Rewrite the rows below, changing every "screenshot" to "screen capture" and leaving everything else as it is. Leave the pictures out of your answer.

- Provided entries -
··········

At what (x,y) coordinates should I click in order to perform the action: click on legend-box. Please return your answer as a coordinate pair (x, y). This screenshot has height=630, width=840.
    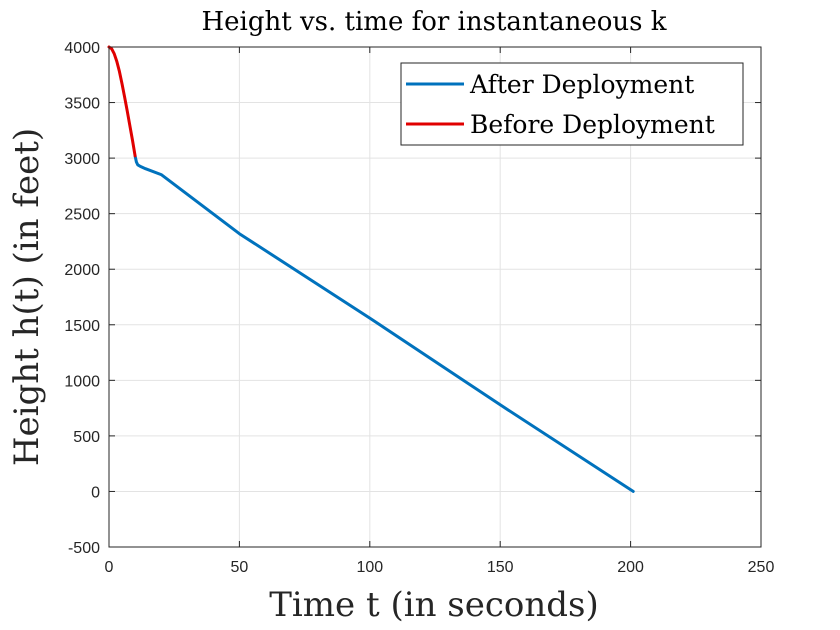
    Looking at the image, I should click on (572, 104).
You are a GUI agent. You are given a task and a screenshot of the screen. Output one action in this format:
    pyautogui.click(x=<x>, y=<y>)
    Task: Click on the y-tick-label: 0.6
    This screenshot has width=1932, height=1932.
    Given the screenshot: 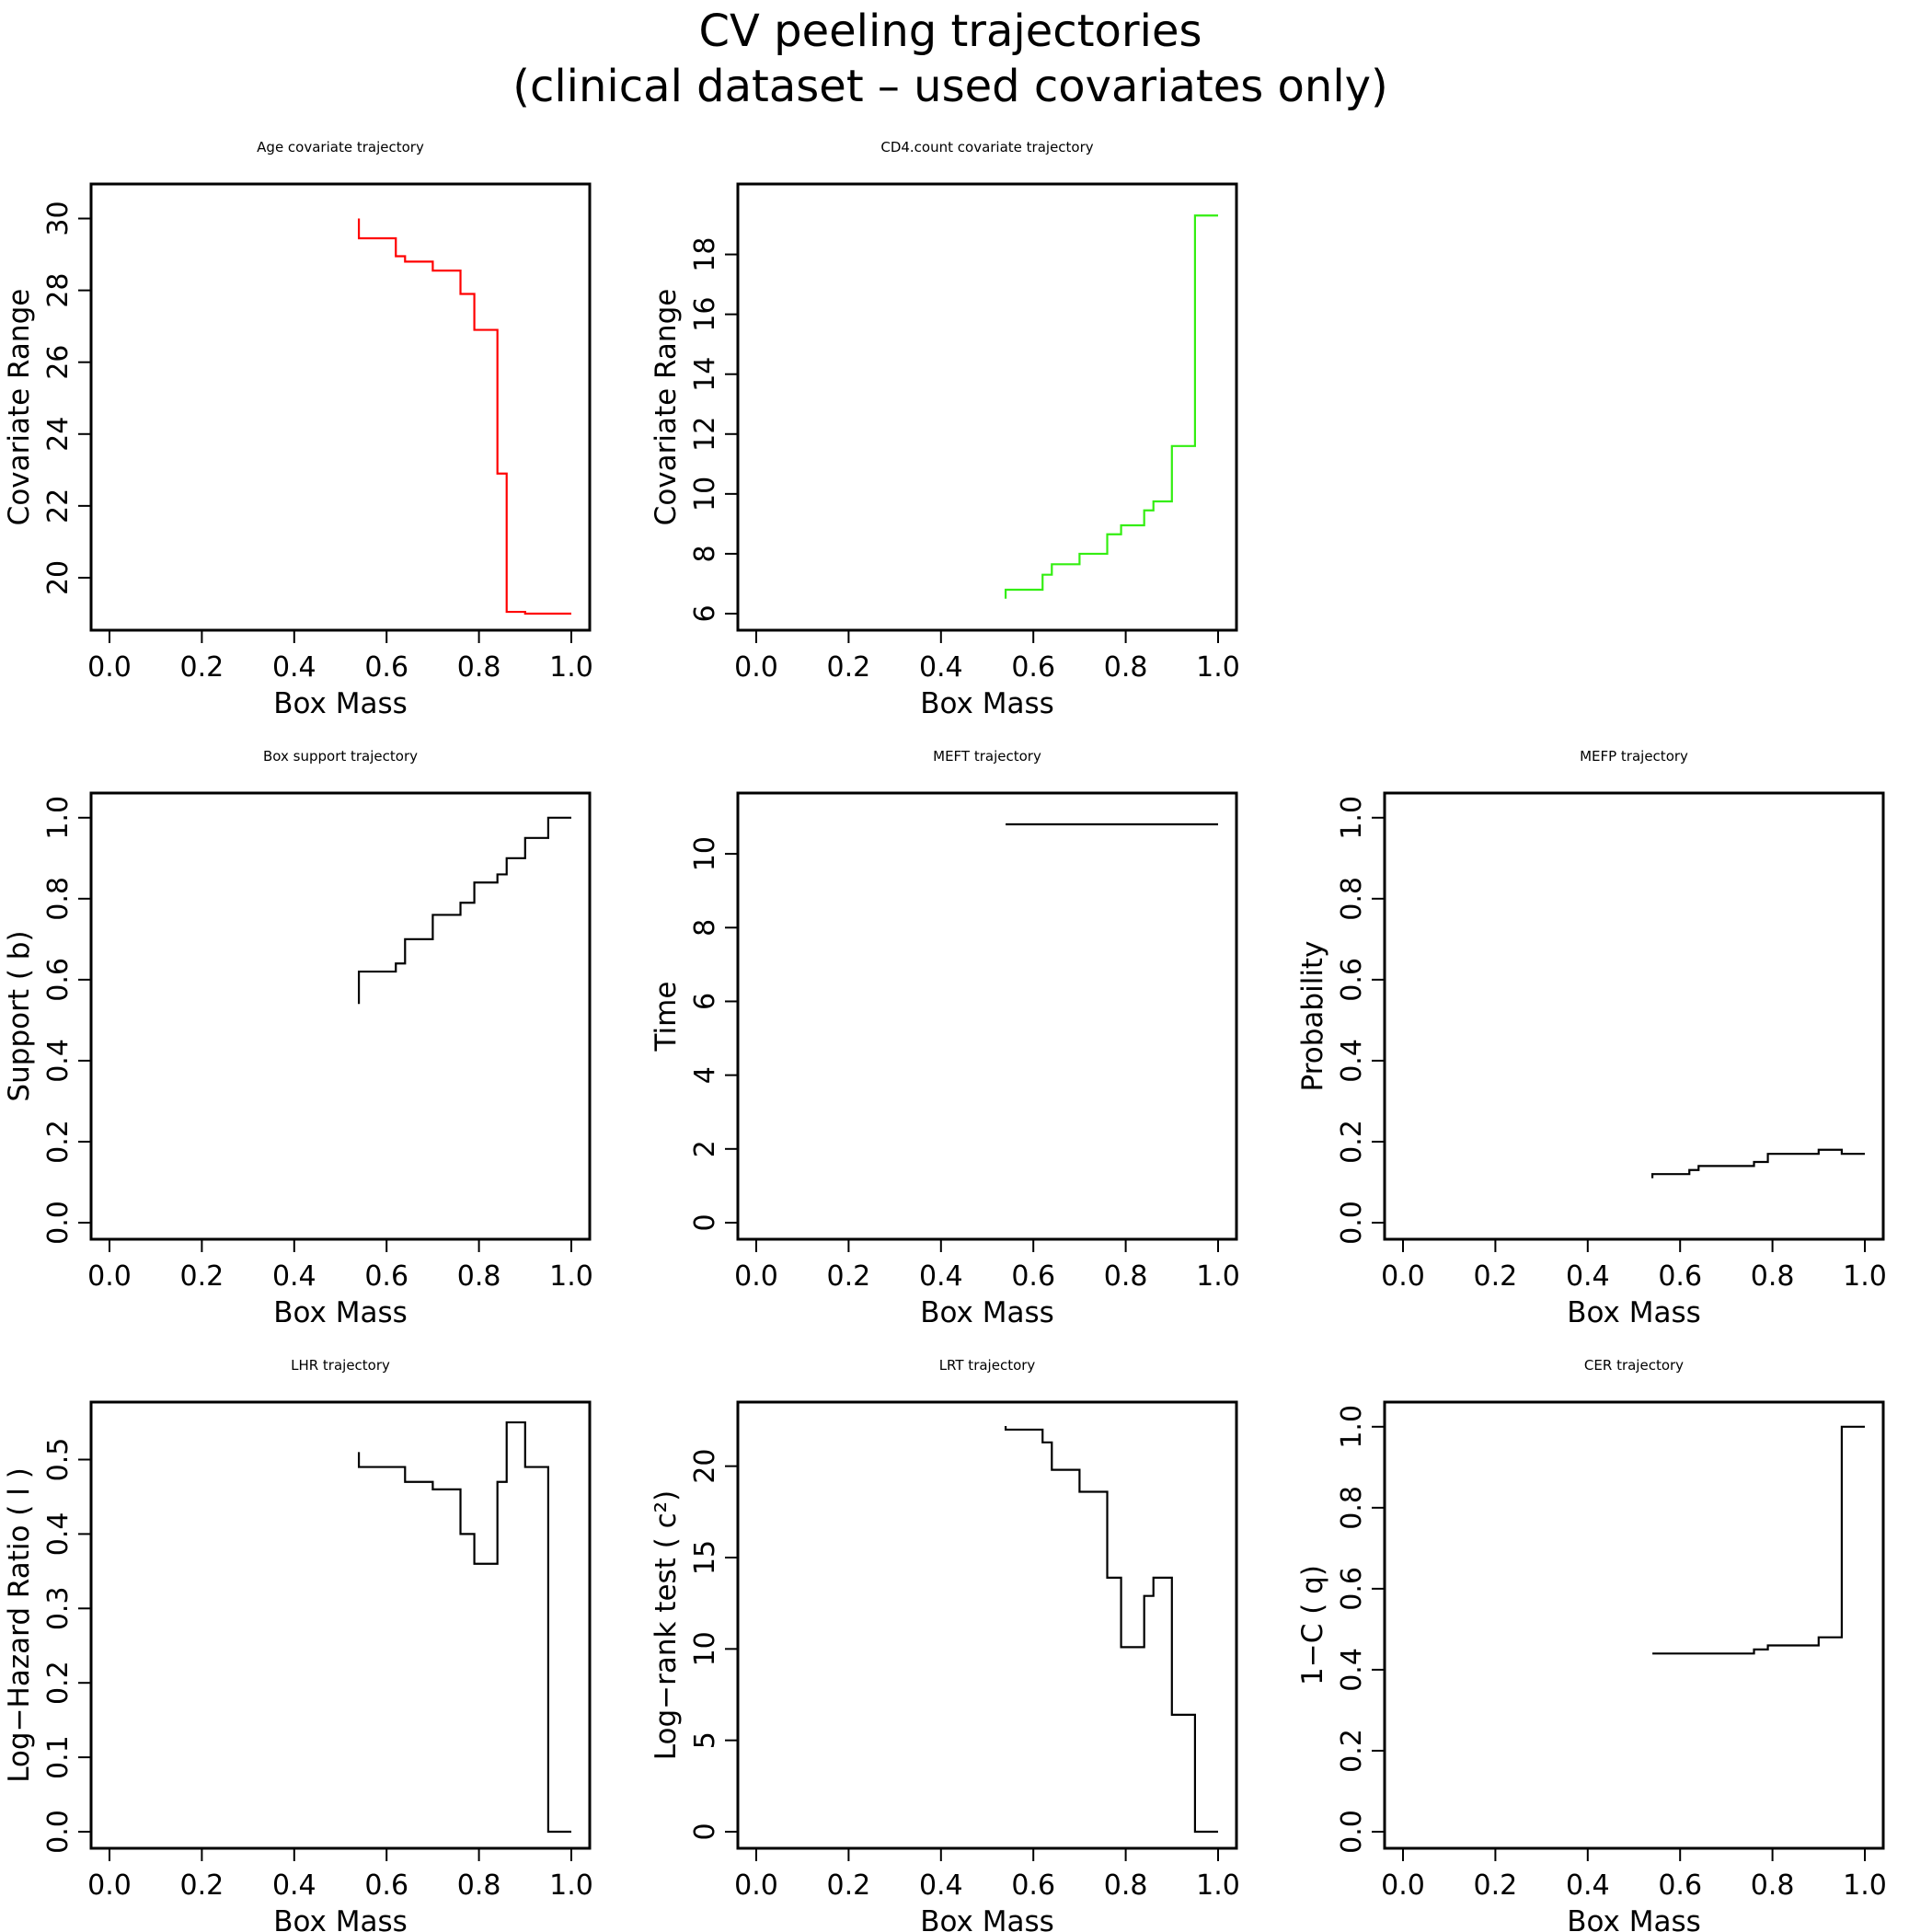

··········

- Task output -
At what (x,y) coordinates should I click in order to perform the action: click on legend-box. Please return your answer as a coordinate pair (x, y). This screen capture has height=630, width=840.
    Looking at the image, I should click on (572, 104).
You are a GUI agent. You are given a task and a screen capture of the screen. Output one action in this format:
    pyautogui.click(x=<x>, y=<y>)
    Task: Click on the y-tick-label: 0.6
    This screen capture has width=1932, height=1932.
    Given the screen capture: 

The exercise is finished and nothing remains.